天ヶ瀬温泉は、別府温泉、由布院温泉とともに大分の三大温泉のひとつとされる温泉。全国的に有名なあとのふたつに比べて実に地味だが、その代わり鄙びた温泉情緒を味わうことのできる風情ある温泉街です。この温泉街からさらに玖珠川の支流の合楽川を上っていった所の渓流にひっそりと構えている旅館です。今年の夏休み(といっても9月の末になってしまったが…)の旅行は、こんな静かな山荘でゆったり2泊のお籠りをしてみることにしました。
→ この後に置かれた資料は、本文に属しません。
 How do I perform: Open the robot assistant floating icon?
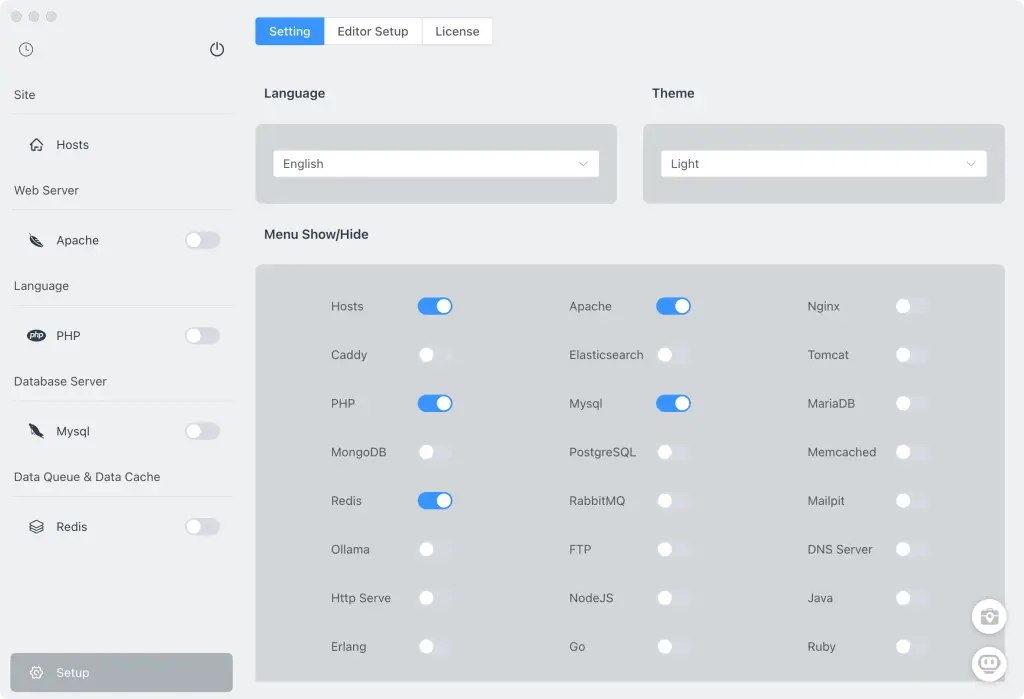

この旅館の夕食は部屋出しです。スタッフが一品一品ていねいに説明しながらお料理を並べていきます。初めに運ばれて来たのは、食前酒の梅酒に続いて、先付けの銀杏豆腐それと、八寸より大きなトレイに載った酒肴です。
この酒肴は焼松茸と春菊菊花和え、秋刀魚卯の花和え、鱒チーズ、蟹菊花寿司、網笠松茸、焼目栗甘露煮、むかごバター焼です。
お吸い物は栗のすり流しです。菊の花が華やかです。器もまた味がある。
お造りはもみじ鯛引き重ね盛り、カンパチ・鮪の山掛けです。魚の新鮮さは言うまでもないが、それをさらに、梅ゼリーで仕立てる手の込みよう。こりゃぁもう、アートの域ですね。
焚合わせです。秋の素材がメインです。
焼き物は鰆の萩焼きと、有馬山椒焼。それと、オプションの和牛のステーキです。
このあと、鍋料理で耶馬溪鶏のきのこ鍋。出汁に入った生姜と、付け合せの柚子胡椒、生七味で、体が温まる。
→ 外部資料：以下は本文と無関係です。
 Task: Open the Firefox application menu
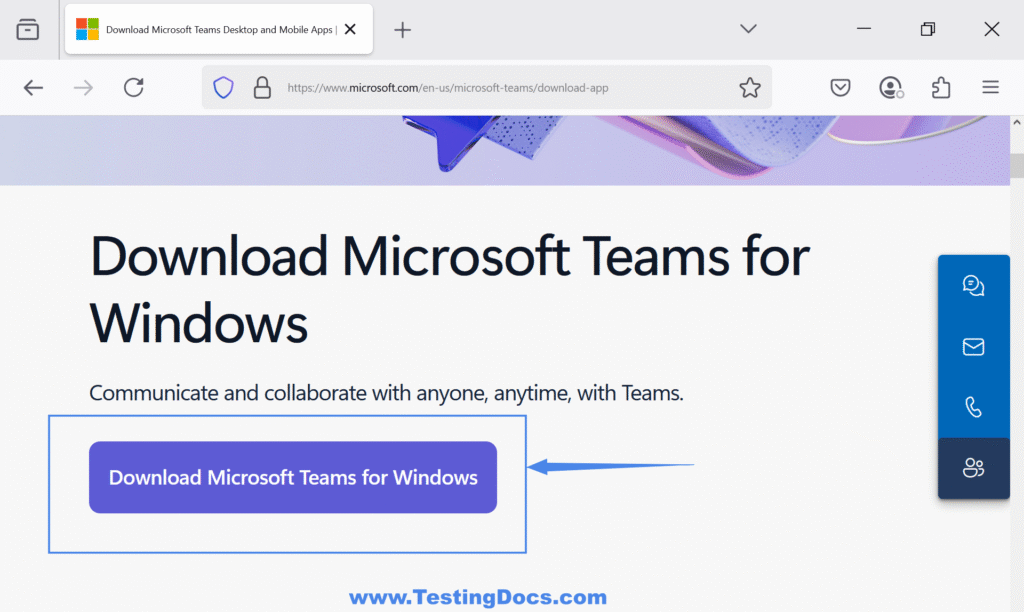[990, 87]
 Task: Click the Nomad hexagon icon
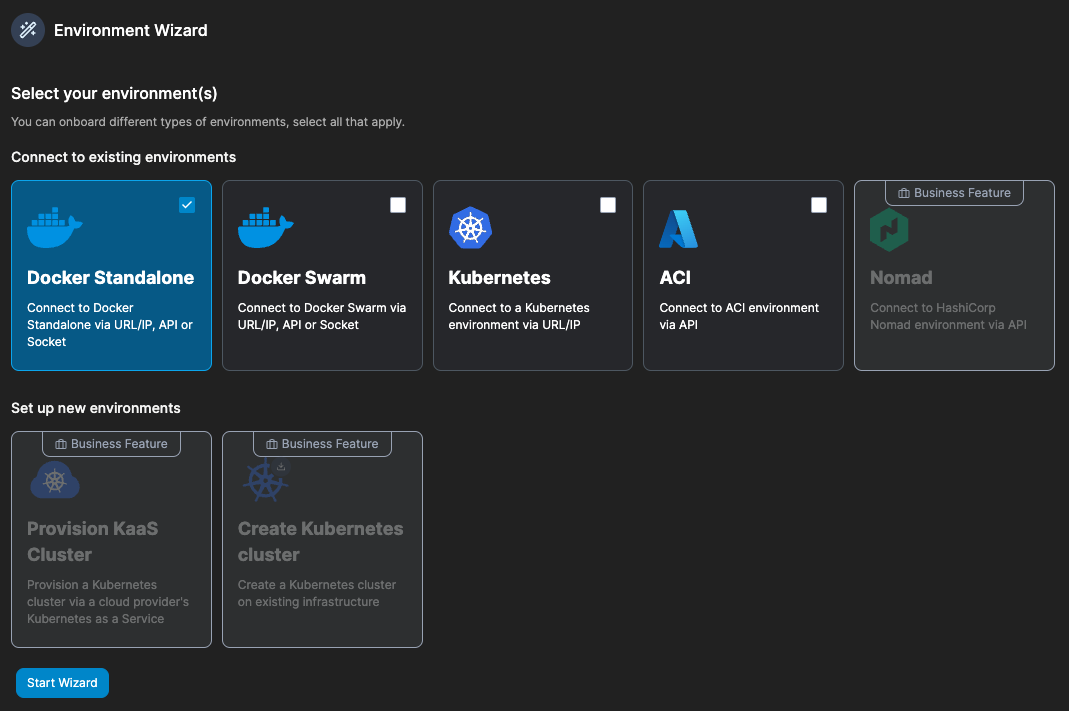coord(889,228)
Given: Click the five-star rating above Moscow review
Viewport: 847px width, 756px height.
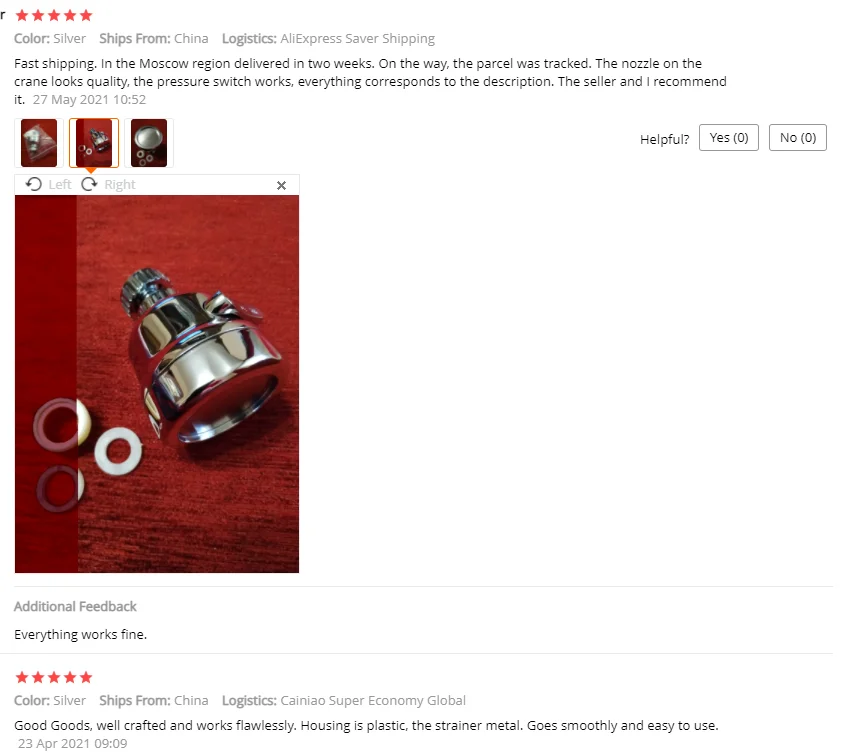Looking at the screenshot, I should click(x=54, y=15).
ご飯は日田米。このご飯で雑炊を薦められました。これがまた美味いが、もう胃の容量が限界寸前。
デザートは日田梨のコンポート、巨峰、太秋柿です。日田は梨の産地なんですね。これがまたジューシーで美味しい。これら、手の込んだ料理の数々。さまざまな演出があるが、そこにあざとさが感じられないのが見事。それとともに、猫舌で、しかも食事のスピードの遅い相方に合わせて、ゆっくりとしたペースで配膳されてきました。こういった細やかな心遣いが、一流旅館の矜持なんですね。